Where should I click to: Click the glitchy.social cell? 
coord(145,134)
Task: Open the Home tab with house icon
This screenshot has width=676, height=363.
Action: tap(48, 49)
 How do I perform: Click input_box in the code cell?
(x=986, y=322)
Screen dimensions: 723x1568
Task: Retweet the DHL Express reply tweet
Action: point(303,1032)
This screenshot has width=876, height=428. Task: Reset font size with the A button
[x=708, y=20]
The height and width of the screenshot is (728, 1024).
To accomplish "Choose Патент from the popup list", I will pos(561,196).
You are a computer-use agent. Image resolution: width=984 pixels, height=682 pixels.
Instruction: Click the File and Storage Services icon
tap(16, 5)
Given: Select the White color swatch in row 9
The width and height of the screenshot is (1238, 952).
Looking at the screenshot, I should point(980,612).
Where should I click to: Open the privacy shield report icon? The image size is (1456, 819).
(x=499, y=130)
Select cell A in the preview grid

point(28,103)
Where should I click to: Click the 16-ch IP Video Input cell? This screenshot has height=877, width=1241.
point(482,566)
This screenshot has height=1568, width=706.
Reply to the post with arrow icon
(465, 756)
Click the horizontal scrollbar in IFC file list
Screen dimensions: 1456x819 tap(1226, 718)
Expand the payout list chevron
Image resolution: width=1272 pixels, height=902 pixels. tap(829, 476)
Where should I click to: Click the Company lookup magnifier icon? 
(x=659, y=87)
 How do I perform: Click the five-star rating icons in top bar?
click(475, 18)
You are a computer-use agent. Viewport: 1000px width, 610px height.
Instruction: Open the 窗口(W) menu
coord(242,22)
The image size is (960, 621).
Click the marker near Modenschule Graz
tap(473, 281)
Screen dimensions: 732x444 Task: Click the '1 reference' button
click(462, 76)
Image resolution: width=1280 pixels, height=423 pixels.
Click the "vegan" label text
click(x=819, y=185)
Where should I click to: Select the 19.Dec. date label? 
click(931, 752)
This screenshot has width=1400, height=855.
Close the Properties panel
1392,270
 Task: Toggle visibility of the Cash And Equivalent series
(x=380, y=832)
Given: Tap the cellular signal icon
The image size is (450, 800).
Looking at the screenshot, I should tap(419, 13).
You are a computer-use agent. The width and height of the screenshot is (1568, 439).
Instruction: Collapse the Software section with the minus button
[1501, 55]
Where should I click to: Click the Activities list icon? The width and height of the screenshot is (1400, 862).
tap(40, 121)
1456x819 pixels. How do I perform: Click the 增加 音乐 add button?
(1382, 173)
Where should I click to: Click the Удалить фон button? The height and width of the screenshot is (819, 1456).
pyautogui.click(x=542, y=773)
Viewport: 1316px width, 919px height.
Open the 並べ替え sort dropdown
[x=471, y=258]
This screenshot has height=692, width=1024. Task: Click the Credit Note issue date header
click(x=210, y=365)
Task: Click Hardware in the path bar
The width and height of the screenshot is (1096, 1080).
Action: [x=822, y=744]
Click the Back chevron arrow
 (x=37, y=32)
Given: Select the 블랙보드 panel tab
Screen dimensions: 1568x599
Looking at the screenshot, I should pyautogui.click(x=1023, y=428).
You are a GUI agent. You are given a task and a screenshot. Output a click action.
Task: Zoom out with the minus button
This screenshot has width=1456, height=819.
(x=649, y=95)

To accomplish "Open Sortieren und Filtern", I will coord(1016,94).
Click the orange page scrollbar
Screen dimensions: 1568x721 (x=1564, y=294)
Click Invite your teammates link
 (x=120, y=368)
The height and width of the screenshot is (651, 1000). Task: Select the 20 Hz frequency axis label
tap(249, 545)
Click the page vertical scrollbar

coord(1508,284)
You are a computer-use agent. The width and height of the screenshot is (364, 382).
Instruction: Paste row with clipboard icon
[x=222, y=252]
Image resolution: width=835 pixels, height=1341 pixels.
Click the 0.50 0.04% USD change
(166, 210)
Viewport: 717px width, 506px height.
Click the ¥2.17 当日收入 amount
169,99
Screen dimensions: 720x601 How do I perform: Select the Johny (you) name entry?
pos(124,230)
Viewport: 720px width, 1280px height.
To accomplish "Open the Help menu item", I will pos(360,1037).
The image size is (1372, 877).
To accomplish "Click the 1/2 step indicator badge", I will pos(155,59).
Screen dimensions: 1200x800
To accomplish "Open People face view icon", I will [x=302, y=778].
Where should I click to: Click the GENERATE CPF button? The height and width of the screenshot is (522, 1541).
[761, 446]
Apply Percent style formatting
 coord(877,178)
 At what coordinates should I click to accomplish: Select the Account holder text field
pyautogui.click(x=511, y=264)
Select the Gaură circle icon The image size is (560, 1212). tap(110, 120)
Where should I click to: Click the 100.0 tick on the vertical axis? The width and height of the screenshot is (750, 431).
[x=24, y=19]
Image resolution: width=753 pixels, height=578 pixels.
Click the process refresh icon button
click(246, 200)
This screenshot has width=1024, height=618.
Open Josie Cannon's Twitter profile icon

=====

**STATED PROBLEM:**
Reproduce the entire listing above line for line, without changing anything.

**TASK OUTPUT:**
Where should I click to: Click the glitchy.social cell? 
coord(145,134)
Task: Open the Home tab with house icon
This screenshot has width=676, height=363.
Action: tap(48, 49)
 How do I perform: Click input_box in the code cell?
(x=986, y=322)
Screen dimensions: 723x1568
Task: Retweet the DHL Express reply tweet
Action: point(303,1032)
This screenshot has width=876, height=428. Task: Reset font size with the A button
[x=708, y=20]
The height and width of the screenshot is (728, 1024).
To accomplish "Choose Патент from the popup list", I will pos(561,196).
You are a computer-use agent. Image resolution: width=984 pixels, height=682 pixels.
Instruction: Click the File and Storage Services icon
tap(16, 5)
Given: Select the White color swatch in row 9
The width and height of the screenshot is (1238, 952).
Looking at the screenshot, I should point(980,612).
Where should I click to: Open the privacy shield report icon? The image size is (1456, 819).
(x=499, y=130)
Select cell A in the preview grid

point(28,103)
Where should I click to: Click the 16-ch IP Video Input cell? This screenshot has height=877, width=1241.
point(482,566)
This screenshot has height=1568, width=706.
Reply to the post with arrow icon
(465, 756)
Click the horizontal scrollbar in IFC file list
Screen dimensions: 1456x819 tap(1226, 718)
Expand the payout list chevron
Image resolution: width=1272 pixels, height=902 pixels. tap(829, 476)
Where should I click to: Click the Company lookup magnifier icon? 
(x=659, y=87)
 How do I perform: Click the five-star rating icons in top bar?
click(475, 18)
You are a computer-use agent. Viewport: 1000px width, 610px height.
Instruction: Open the 窗口(W) menu
coord(242,22)
The image size is (960, 621).
Click the marker near Modenschule Graz
tap(473, 281)
Screen dimensions: 732x444 Task: Click the '1 reference' button
click(462, 76)
Image resolution: width=1280 pixels, height=423 pixels.
Click the "vegan" label text
click(x=819, y=185)
Where should I click to: Select the 19.Dec. date label? 
click(931, 752)
This screenshot has width=1400, height=855.
Close the Properties panel
1392,270
 Task: Toggle visibility of the Cash And Equivalent series
(x=380, y=832)
Given: Tap the cellular signal icon
The image size is (450, 800).
Looking at the screenshot, I should tap(419, 13).
You are a computer-use agent. The width and height of the screenshot is (1568, 439).
Instruction: Collapse the Software section with the minus button
[1501, 55]
Where should I click to: Click the Activities list icon? The width and height of the screenshot is (1400, 862).
tap(40, 121)
1456x819 pixels. How do I perform: Click the 增加 音乐 add button?
(1382, 173)
Where should I click to: Click the Удалить фон button? The height and width of the screenshot is (819, 1456).
pyautogui.click(x=542, y=773)
Viewport: 1316px width, 919px height.
Open the 並べ替え sort dropdown
[x=471, y=258]
This screenshot has height=692, width=1024. Task: Click the Credit Note issue date header
click(x=210, y=365)
Task: Click Hardware in the path bar
The width and height of the screenshot is (1096, 1080).
Action: [x=822, y=744]
Click the Back chevron arrow
 (x=37, y=32)
Given: Select the 블랙보드 panel tab
Screen dimensions: 1568x599
Looking at the screenshot, I should pyautogui.click(x=1023, y=428).
You are a GUI agent. You are given a task and a screenshot. Output a click action.
Task: Zoom out with the minus button
This screenshot has width=1456, height=819.
(x=649, y=95)

To accomplish "Open Sortieren und Filtern", I will coord(1016,94).
Click the orange page scrollbar
Screen dimensions: 1568x721 (x=1564, y=294)
Click Invite your teammates link
 (x=120, y=368)
The height and width of the screenshot is (651, 1000). Task: Select the 20 Hz frequency axis label
tap(249, 545)
Click the page vertical scrollbar

coord(1508,284)
You are a computer-use agent. The width and height of the screenshot is (364, 382).
Instruction: Paste row with clipboard icon
[x=222, y=252]
Image resolution: width=835 pixels, height=1341 pixels.
Click the 0.50 0.04% USD change
(166, 210)
Viewport: 717px width, 506px height.
Click the ¥2.17 当日收入 amount
169,99
Screen dimensions: 720x601 How do I perform: Select the Johny (you) name entry?
pos(124,230)
Viewport: 720px width, 1280px height.
To accomplish "Open the Help menu item", I will pos(360,1037).
The image size is (1372, 877).
To accomplish "Click the 1/2 step indicator badge", I will pos(155,59).
Screen dimensions: 1200x800
To accomplish "Open People face view icon", I will [x=302, y=778].
Where should I click to: Click the GENERATE CPF button? The height and width of the screenshot is (522, 1541).
[761, 446]
Apply Percent style formatting
 coord(877,178)
 At what coordinates should I click to accomplish: Select the Account holder text field
pyautogui.click(x=511, y=264)
Select the Gaură circle icon The image size is (560, 1212). tap(110, 120)
Where should I click to: Click the 100.0 tick on the vertical axis? The width and height of the screenshot is (750, 431).
[x=24, y=19]
Image resolution: width=753 pixels, height=578 pixels.
Click the process refresh icon button
click(246, 200)
This screenshot has width=1024, height=618.
Open Josie Cannon's Twitter profile icon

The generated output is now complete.